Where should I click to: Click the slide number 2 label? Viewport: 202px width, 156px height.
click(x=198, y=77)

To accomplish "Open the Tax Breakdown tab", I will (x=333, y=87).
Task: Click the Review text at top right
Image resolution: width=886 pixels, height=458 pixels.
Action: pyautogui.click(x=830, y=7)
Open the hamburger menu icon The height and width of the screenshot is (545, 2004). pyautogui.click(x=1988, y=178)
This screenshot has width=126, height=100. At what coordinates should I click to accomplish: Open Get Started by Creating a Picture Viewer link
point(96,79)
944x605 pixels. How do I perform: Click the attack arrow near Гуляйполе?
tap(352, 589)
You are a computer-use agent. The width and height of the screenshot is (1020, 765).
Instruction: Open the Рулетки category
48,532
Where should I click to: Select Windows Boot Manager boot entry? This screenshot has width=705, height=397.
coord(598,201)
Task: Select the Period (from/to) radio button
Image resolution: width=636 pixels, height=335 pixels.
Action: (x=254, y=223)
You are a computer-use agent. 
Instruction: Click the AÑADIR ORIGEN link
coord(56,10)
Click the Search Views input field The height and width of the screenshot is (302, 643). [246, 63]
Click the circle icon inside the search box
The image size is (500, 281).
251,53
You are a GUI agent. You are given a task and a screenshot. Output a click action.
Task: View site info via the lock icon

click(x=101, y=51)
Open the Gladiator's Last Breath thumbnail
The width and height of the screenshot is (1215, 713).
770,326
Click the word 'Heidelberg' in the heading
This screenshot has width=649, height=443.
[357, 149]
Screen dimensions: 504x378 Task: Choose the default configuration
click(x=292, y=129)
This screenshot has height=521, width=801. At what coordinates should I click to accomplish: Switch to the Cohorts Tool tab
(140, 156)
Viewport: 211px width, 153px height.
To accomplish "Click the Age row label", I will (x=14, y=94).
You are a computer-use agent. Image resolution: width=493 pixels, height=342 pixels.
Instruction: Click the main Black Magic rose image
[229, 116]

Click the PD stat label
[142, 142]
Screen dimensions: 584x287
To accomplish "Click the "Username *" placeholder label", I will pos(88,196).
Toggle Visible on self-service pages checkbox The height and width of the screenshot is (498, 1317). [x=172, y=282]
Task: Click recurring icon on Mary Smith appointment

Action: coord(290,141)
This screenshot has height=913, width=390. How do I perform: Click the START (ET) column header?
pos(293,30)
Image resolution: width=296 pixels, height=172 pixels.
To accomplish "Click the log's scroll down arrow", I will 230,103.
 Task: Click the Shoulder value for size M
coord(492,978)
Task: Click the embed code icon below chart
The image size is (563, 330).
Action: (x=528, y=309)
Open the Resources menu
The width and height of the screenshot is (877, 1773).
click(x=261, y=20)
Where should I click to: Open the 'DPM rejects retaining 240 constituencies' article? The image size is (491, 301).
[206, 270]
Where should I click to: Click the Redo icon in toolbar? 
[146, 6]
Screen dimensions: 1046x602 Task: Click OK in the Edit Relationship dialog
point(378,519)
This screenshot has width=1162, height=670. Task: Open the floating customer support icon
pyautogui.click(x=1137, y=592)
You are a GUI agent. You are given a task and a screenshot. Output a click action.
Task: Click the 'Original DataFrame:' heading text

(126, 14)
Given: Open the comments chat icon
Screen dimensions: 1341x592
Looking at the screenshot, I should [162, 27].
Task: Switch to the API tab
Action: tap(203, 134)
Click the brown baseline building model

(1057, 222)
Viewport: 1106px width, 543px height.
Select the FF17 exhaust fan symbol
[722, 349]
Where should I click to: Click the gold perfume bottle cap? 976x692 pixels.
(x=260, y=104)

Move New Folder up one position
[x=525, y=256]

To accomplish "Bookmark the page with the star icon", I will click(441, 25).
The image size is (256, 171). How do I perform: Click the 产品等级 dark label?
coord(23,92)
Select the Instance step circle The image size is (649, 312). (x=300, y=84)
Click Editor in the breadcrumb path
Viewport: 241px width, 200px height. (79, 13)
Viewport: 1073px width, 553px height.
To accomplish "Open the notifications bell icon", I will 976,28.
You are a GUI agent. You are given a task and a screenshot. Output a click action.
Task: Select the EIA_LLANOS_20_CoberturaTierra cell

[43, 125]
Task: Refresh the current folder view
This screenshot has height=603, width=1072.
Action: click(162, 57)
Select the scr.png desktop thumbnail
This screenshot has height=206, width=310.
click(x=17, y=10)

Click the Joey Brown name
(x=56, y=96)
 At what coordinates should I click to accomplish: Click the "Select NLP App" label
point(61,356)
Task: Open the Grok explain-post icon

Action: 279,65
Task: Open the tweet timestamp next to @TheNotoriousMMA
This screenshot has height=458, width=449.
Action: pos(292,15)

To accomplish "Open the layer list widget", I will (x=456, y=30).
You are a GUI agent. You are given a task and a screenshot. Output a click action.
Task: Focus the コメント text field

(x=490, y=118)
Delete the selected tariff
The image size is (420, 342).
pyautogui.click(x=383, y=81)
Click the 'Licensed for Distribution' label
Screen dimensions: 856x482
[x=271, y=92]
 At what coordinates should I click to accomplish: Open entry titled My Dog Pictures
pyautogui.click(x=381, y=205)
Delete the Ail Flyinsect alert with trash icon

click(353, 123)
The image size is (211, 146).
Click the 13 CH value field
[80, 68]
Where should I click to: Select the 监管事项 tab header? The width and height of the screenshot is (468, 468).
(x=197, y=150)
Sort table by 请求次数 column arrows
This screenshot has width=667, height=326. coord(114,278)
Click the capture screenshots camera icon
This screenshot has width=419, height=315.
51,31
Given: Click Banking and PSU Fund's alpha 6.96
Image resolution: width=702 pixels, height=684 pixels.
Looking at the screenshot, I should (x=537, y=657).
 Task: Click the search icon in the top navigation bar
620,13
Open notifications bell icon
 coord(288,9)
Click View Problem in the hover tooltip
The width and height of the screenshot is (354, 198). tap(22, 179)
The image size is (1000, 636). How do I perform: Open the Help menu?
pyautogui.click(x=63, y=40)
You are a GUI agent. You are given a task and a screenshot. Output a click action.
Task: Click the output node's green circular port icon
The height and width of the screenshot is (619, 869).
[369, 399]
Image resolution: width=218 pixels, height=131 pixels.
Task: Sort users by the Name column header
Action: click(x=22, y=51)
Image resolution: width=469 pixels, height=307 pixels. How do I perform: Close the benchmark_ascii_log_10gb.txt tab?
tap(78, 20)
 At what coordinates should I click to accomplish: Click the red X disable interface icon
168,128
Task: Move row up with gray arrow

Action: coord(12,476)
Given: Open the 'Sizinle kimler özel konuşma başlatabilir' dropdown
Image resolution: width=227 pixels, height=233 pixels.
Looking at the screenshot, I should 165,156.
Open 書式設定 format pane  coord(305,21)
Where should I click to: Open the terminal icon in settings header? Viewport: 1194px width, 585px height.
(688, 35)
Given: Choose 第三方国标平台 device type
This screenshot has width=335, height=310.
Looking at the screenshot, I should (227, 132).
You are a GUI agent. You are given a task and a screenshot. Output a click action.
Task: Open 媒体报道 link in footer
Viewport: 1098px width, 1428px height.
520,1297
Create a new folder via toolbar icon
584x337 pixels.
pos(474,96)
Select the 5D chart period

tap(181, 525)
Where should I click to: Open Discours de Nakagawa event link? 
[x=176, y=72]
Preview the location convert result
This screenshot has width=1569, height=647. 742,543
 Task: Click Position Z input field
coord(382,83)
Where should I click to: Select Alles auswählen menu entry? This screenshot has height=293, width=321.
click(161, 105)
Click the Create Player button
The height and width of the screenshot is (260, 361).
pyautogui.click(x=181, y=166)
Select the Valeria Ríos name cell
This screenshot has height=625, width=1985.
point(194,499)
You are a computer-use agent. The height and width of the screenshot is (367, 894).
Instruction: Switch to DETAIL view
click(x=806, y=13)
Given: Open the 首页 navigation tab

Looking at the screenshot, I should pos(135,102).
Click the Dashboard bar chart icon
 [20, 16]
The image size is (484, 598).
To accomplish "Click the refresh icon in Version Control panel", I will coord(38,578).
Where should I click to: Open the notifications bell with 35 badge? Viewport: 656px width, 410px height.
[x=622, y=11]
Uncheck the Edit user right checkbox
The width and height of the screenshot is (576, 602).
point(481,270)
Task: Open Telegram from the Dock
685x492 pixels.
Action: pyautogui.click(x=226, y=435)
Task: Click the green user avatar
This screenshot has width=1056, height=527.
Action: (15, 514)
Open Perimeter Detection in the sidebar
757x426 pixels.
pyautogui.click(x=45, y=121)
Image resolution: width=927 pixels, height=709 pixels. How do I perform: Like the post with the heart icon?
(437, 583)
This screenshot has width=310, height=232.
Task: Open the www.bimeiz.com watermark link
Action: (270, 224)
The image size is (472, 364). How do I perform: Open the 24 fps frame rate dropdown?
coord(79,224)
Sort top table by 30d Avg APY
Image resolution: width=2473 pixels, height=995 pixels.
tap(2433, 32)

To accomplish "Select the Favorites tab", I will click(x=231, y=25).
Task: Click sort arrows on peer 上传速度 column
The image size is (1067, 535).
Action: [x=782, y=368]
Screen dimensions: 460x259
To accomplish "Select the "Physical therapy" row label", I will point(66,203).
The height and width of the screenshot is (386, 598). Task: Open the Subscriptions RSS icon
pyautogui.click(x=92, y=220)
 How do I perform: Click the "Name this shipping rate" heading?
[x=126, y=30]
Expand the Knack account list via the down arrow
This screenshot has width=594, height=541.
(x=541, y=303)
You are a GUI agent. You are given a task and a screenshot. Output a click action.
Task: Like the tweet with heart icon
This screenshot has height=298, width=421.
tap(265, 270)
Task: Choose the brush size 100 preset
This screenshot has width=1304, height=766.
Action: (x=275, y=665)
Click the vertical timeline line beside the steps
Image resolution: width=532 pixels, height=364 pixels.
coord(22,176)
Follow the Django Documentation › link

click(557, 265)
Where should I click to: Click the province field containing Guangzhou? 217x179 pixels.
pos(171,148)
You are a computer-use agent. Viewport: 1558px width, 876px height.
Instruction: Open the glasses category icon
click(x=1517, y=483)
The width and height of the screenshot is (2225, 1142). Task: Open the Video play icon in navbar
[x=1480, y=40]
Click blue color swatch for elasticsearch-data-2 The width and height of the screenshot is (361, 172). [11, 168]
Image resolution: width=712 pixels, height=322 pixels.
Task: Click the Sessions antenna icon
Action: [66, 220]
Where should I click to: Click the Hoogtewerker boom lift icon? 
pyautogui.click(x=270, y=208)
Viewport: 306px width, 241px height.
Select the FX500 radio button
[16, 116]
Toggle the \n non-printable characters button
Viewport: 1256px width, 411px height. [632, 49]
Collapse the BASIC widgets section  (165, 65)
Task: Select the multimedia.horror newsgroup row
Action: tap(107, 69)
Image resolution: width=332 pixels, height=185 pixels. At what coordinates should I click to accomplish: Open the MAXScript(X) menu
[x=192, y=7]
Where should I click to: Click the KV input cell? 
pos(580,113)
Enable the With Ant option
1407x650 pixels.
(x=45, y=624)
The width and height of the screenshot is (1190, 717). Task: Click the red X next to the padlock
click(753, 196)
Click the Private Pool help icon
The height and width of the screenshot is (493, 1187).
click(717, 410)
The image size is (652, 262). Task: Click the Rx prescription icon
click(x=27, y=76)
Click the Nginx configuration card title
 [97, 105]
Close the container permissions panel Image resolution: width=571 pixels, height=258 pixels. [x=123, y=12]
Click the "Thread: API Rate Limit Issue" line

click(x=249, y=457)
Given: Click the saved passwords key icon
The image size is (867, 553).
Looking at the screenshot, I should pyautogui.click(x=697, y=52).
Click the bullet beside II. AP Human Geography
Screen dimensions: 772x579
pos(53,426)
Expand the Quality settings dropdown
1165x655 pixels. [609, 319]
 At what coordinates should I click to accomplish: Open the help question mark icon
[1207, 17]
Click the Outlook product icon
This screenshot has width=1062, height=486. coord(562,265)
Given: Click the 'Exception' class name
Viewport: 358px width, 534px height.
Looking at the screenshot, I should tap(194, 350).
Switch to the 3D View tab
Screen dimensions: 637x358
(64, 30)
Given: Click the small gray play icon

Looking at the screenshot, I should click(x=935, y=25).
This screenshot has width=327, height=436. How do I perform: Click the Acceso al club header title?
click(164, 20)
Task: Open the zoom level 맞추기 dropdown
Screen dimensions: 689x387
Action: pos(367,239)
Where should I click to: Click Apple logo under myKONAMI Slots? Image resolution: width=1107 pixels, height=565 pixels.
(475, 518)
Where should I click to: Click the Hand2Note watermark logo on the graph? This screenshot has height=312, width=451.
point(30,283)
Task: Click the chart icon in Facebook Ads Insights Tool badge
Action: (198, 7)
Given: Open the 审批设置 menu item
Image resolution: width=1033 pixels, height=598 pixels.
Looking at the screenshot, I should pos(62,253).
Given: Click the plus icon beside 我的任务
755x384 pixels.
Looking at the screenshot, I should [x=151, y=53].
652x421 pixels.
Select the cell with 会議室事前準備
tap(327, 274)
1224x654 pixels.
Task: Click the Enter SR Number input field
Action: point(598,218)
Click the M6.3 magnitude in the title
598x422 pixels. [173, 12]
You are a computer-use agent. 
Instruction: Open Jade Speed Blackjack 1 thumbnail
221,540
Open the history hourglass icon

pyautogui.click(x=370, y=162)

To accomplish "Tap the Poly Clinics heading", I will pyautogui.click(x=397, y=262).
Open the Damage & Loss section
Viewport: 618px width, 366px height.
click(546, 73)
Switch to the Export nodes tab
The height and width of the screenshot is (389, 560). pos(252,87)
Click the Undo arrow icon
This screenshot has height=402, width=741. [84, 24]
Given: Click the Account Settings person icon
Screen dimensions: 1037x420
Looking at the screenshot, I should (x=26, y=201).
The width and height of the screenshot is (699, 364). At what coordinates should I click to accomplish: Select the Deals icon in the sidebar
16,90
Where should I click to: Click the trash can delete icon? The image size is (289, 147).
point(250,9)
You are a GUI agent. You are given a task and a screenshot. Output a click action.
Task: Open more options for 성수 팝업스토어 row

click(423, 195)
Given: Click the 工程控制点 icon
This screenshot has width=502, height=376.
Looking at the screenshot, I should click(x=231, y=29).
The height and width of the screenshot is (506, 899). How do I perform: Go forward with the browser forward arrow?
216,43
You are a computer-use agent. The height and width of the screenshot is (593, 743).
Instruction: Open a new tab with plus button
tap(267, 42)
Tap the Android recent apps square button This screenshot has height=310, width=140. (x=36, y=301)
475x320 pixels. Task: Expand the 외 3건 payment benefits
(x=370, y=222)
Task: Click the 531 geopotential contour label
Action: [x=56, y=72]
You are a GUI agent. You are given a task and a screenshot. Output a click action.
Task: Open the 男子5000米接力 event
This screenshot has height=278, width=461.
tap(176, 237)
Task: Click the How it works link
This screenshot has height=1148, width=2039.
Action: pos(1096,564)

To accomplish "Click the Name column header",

→ **TASK ITEM**
Starting with the line that contains "This screenshot has height=1148, width=2039.", write out each line through the end of the listing, exactly as it appears, and include nothing else.

→ **ANSWER SECTION**
This screenshot has height=1148, width=2039.
Action: pos(1096,564)

To accomplish "Click the Name column header",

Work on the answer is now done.